UK coal reserves sufficient for next six years
UK power stations already have enough stock-piled coal to last until 2025 when all remaining coal plants are due to close, research by Friends of the Earth (FoE) has revealed.
After analysing official government data, FoE found that the forecast amount of electricity to be generated from coal between 2020 and 2025 has fallen by over 90% since the previous year's figures.
This will mean that the UK has more than enough coal reserves to generate this electricity during that time, according to the researchers.
The findings come as communities secretary James Brokenshire considers planning permission for an opencast mine at Druridge Bay, Northumberland.
“Power stations already have enough stock-piled coal to last until they close down in 2025, so giving new climate-wrecking coal mines the green light would be ludicrous, FoE campaigner, Tony Bosworth, said.
“Brokenshire must reject the Druridge Bay planning application and protect this wildlife-rich, beauty spot from devastation.

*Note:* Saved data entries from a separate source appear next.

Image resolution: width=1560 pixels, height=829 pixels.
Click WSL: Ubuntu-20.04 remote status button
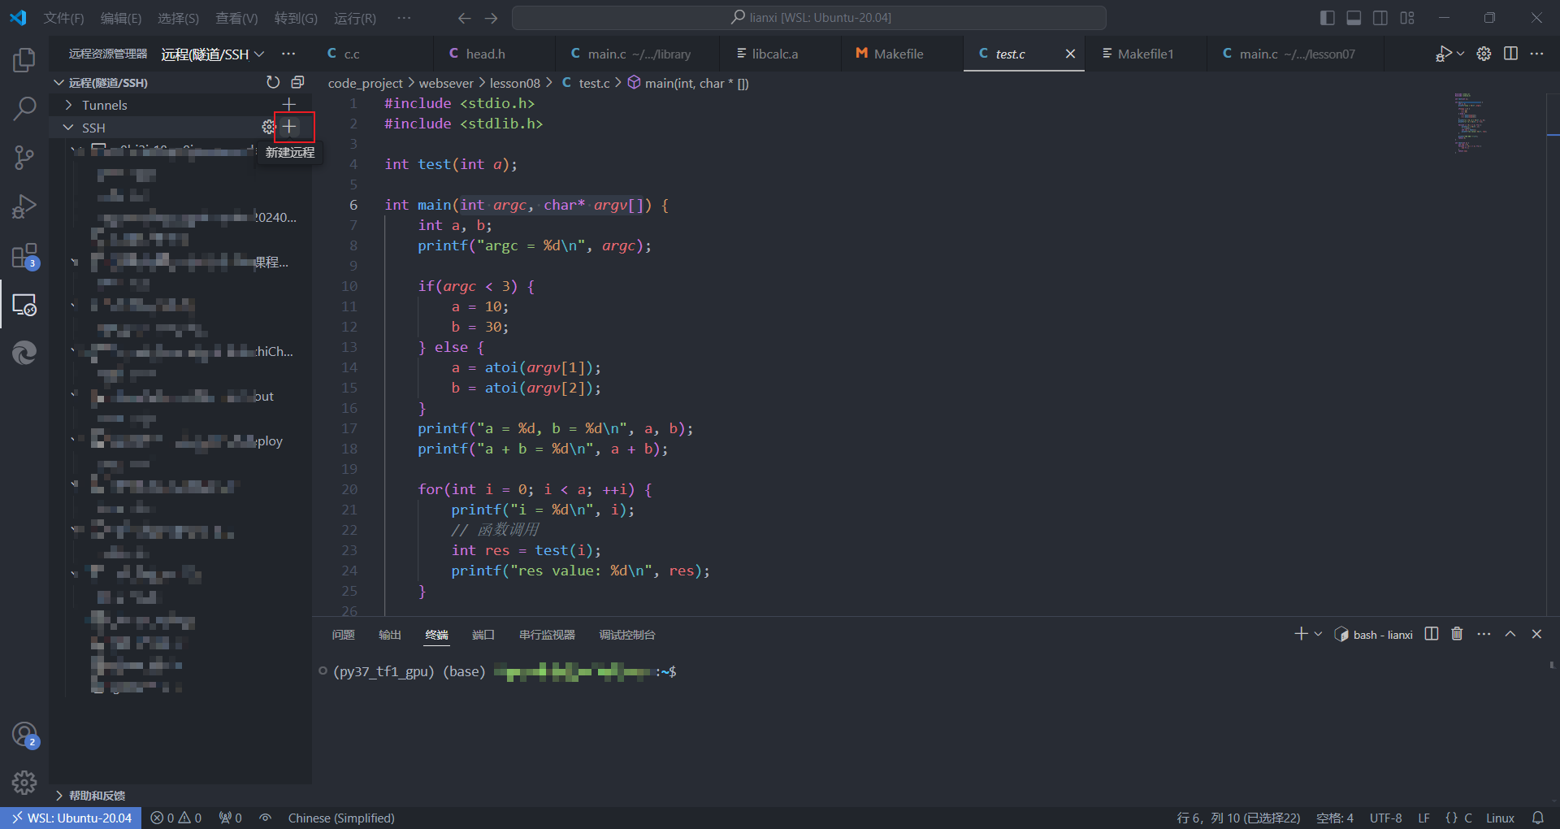point(72,818)
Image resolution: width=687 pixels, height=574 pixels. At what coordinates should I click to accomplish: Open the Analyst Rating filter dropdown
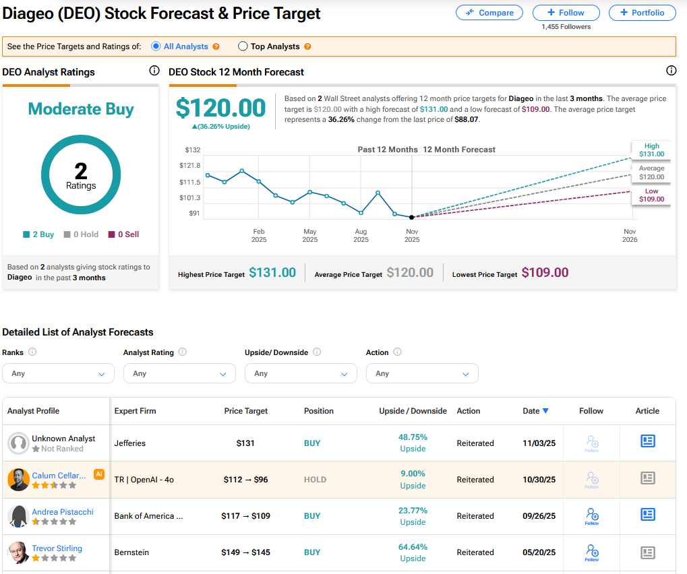pyautogui.click(x=179, y=373)
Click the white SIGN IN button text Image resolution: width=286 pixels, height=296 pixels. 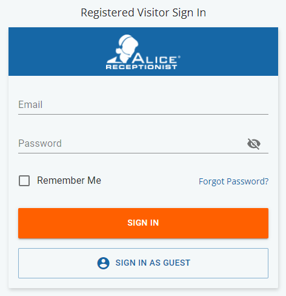click(x=143, y=223)
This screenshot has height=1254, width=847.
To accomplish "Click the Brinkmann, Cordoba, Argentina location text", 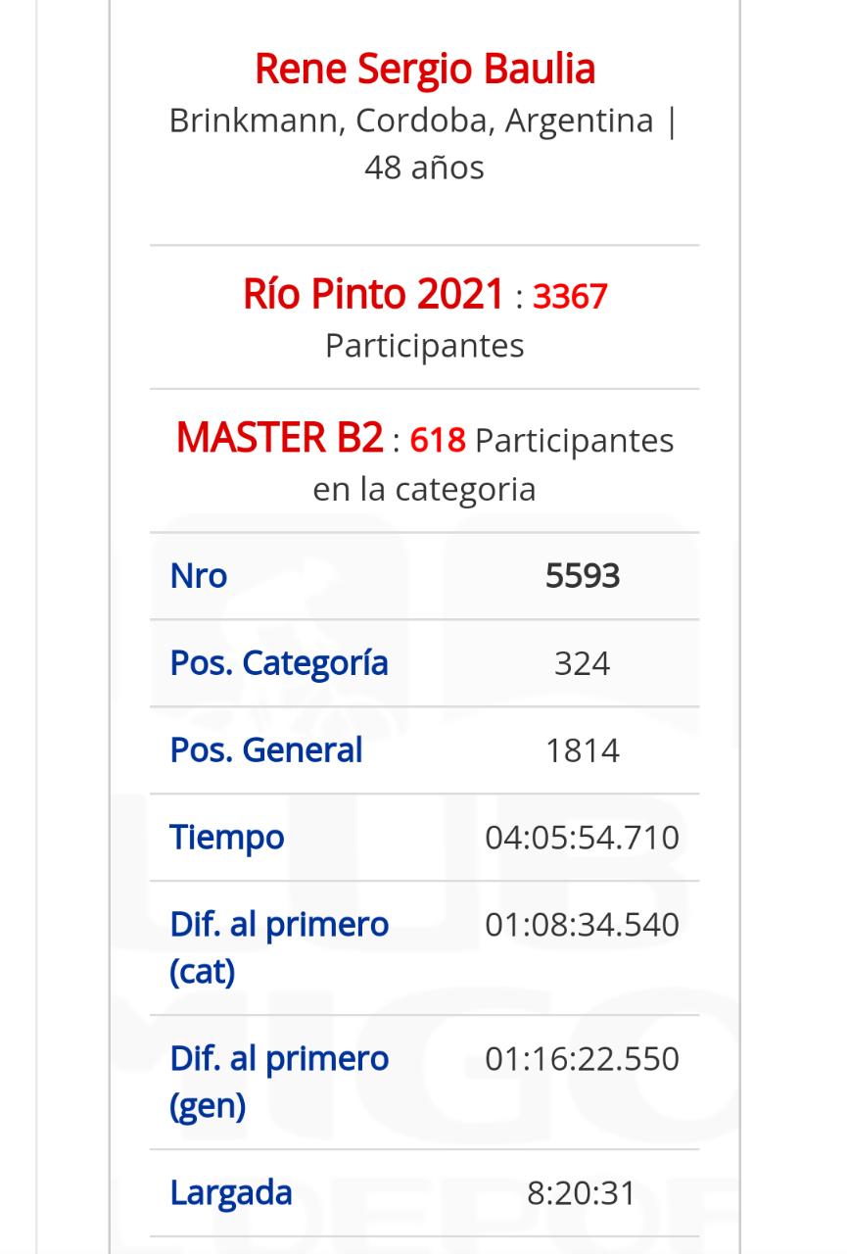I will click(411, 121).
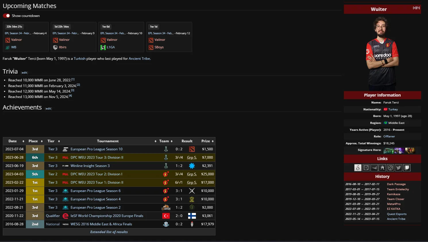Open the Extended list of results
The height and width of the screenshot is (242, 428).
tap(109, 232)
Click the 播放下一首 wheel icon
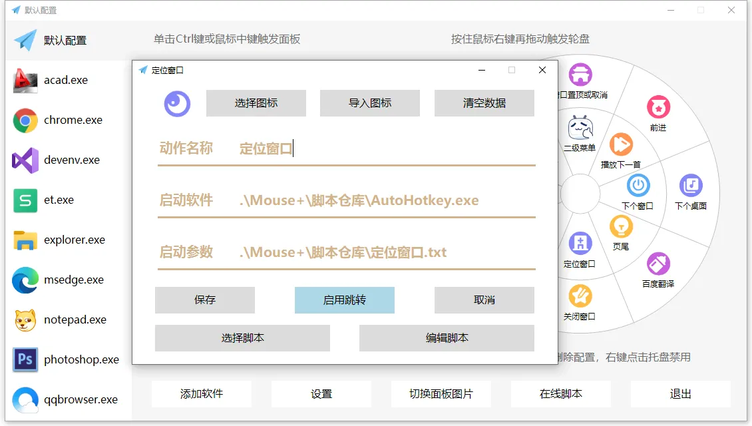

The opencast mine was originally recommended for approval by a planning inspector in November 2017 on the basis that there was a window for using the coal for power generation before 2025.
Brokenshire's predecessor Sajid Javid refused this in March 2018 due to the mines' substantial impact on climate change, but this was overruled in November by the High Court.
It was revealed last week that the UK had gone seven days without using coal generation for electricity for the first time since 1882.
Meanwhile, a FoE online petition urging the government to reject the new mine has now been signed by over 25,000 people.
“With the world facing a climate emergency it's time to consign coal to the history books and build a cleaner, safer future based on energy efficiency and the UK's vast renewable power potential,“ Bosworth added.